> What needs to be done: When you have read the listing, copy all of it without any change.
■ ■ ■ ■ ■ ■ ■
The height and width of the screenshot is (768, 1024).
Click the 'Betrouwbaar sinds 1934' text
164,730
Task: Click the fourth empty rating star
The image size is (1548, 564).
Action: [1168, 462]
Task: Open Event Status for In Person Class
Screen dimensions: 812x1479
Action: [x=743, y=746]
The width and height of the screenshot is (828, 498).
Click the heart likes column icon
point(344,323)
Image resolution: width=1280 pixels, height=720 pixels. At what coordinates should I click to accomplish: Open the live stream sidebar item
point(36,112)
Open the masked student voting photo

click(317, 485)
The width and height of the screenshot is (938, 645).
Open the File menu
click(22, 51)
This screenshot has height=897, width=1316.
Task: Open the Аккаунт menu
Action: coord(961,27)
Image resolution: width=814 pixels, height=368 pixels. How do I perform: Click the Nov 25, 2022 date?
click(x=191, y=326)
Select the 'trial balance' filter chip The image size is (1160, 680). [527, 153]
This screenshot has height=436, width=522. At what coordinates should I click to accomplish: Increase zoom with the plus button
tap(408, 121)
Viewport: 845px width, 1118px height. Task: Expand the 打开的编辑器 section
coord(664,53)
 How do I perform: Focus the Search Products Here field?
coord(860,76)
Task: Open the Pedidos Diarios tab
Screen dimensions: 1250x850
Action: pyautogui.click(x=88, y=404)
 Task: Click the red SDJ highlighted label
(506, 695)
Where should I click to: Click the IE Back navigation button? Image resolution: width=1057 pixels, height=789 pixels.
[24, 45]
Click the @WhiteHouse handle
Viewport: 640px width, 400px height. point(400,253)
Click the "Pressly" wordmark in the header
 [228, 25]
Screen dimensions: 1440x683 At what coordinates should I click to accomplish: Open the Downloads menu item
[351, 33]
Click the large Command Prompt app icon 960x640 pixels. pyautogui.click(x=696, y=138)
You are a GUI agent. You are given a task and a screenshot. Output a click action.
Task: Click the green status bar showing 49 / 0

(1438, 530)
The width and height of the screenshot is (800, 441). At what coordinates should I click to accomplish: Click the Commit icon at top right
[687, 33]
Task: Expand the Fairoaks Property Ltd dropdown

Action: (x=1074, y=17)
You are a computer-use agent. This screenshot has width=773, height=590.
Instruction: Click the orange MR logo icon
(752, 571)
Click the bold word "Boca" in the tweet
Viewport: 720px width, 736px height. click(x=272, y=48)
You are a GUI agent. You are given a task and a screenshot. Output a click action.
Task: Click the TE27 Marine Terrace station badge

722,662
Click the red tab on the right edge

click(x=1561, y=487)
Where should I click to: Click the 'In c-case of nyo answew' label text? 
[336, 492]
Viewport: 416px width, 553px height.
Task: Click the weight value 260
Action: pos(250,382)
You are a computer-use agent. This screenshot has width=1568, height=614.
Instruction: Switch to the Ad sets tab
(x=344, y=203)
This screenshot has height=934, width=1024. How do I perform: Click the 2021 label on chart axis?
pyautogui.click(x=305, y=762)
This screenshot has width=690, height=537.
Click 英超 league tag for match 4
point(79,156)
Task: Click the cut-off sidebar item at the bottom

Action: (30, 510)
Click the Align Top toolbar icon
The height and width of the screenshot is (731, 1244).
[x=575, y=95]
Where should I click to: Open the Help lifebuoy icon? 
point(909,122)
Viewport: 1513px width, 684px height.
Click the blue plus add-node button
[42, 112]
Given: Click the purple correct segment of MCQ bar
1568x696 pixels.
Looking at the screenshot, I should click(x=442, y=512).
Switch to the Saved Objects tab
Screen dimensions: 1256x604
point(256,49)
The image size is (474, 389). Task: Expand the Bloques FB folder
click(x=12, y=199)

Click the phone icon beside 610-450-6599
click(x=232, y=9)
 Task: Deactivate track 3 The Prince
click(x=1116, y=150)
■ ■ ■ ■ ■ ■ ■
> Answer space:
The height and width of the screenshot is (768, 1024).
Click the 'Betrouwbaar sinds 1934' text
164,730
Task: Click the fourth empty rating star
The image size is (1548, 564).
Action: [1168, 462]
Task: Open Event Status for In Person Class
Screen dimensions: 812x1479
Action: [x=743, y=746]
The width and height of the screenshot is (828, 498).
Click the heart likes column icon
point(344,323)
Image resolution: width=1280 pixels, height=720 pixels. At what coordinates should I click to accomplish: Open the live stream sidebar item
point(36,112)
Open the masked student voting photo

click(317, 485)
The width and height of the screenshot is (938, 645).
Open the File menu
click(22, 51)
This screenshot has height=897, width=1316.
Task: Open the Аккаунт menu
Action: coord(961,27)
Image resolution: width=814 pixels, height=368 pixels. How do I perform: Click the Nov 25, 2022 date?
click(x=191, y=326)
Select the 'trial balance' filter chip The image size is (1160, 680). [527, 153]
This screenshot has height=436, width=522. At what coordinates should I click to accomplish: Increase zoom with the plus button
tap(408, 121)
Viewport: 845px width, 1118px height. Task: Expand the 打开的编辑器 section
coord(664,53)
 How do I perform: Focus the Search Products Here field?
coord(860,76)
Task: Open the Pedidos Diarios tab
Screen dimensions: 1250x850
Action: pyautogui.click(x=88, y=404)
 Task: Click the red SDJ highlighted label
(506, 695)
Where should I click to: Click the IE Back navigation button? Image resolution: width=1057 pixels, height=789 pixels.
[24, 45]
Click the @WhiteHouse handle
Viewport: 640px width, 400px height. point(400,253)
Click the "Pressly" wordmark in the header
 [228, 25]
Screen dimensions: 1440x683 At what coordinates should I click to accomplish: Open the Downloads menu item
[351, 33]
Click the large Command Prompt app icon 960x640 pixels. pyautogui.click(x=696, y=138)
You are a GUI agent. You are given a task and a screenshot. Output a click action.
Task: Click the green status bar showing 49 / 0

(1438, 530)
The width and height of the screenshot is (800, 441). At what coordinates should I click to accomplish: Click the Commit icon at top right
[687, 33]
Task: Expand the Fairoaks Property Ltd dropdown

Action: (x=1074, y=17)
You are a computer-use agent. This screenshot has width=773, height=590.
Instruction: Click the orange MR logo icon
(752, 571)
Click the bold word "Boca" in the tweet
Viewport: 720px width, 736px height. click(x=272, y=48)
You are a GUI agent. You are given a task and a screenshot. Output a click action.
Task: Click the TE27 Marine Terrace station badge

722,662
Click the red tab on the right edge

click(x=1561, y=487)
Where should I click to: Click the 'In c-case of nyo answew' label text? 
[336, 492]
Viewport: 416px width, 553px height.
Task: Click the weight value 260
Action: pos(250,382)
You are a computer-use agent. This screenshot has width=1568, height=614.
Instruction: Switch to the Ad sets tab
(x=344, y=203)
This screenshot has height=934, width=1024. How do I perform: Click the 2021 label on chart axis?
pyautogui.click(x=305, y=762)
This screenshot has width=690, height=537.
Click 英超 league tag for match 4
point(79,156)
Task: Click the cut-off sidebar item at the bottom

Action: (30, 510)
Click the Align Top toolbar icon
The height and width of the screenshot is (731, 1244).
[x=575, y=95]
Where should I click to: Open the Help lifebuoy icon? 
point(909,122)
Viewport: 1513px width, 684px height.
Click the blue plus add-node button
[42, 112]
Given: Click the purple correct segment of MCQ bar
1568x696 pixels.
Looking at the screenshot, I should click(x=442, y=512).
Switch to the Saved Objects tab
Screen dimensions: 1256x604
point(256,49)
The image size is (474, 389). Task: Expand the Bloques FB folder
click(x=12, y=199)

Click the phone icon beside 610-450-6599
click(x=232, y=9)
 Task: Deactivate track 3 The Prince
click(x=1116, y=150)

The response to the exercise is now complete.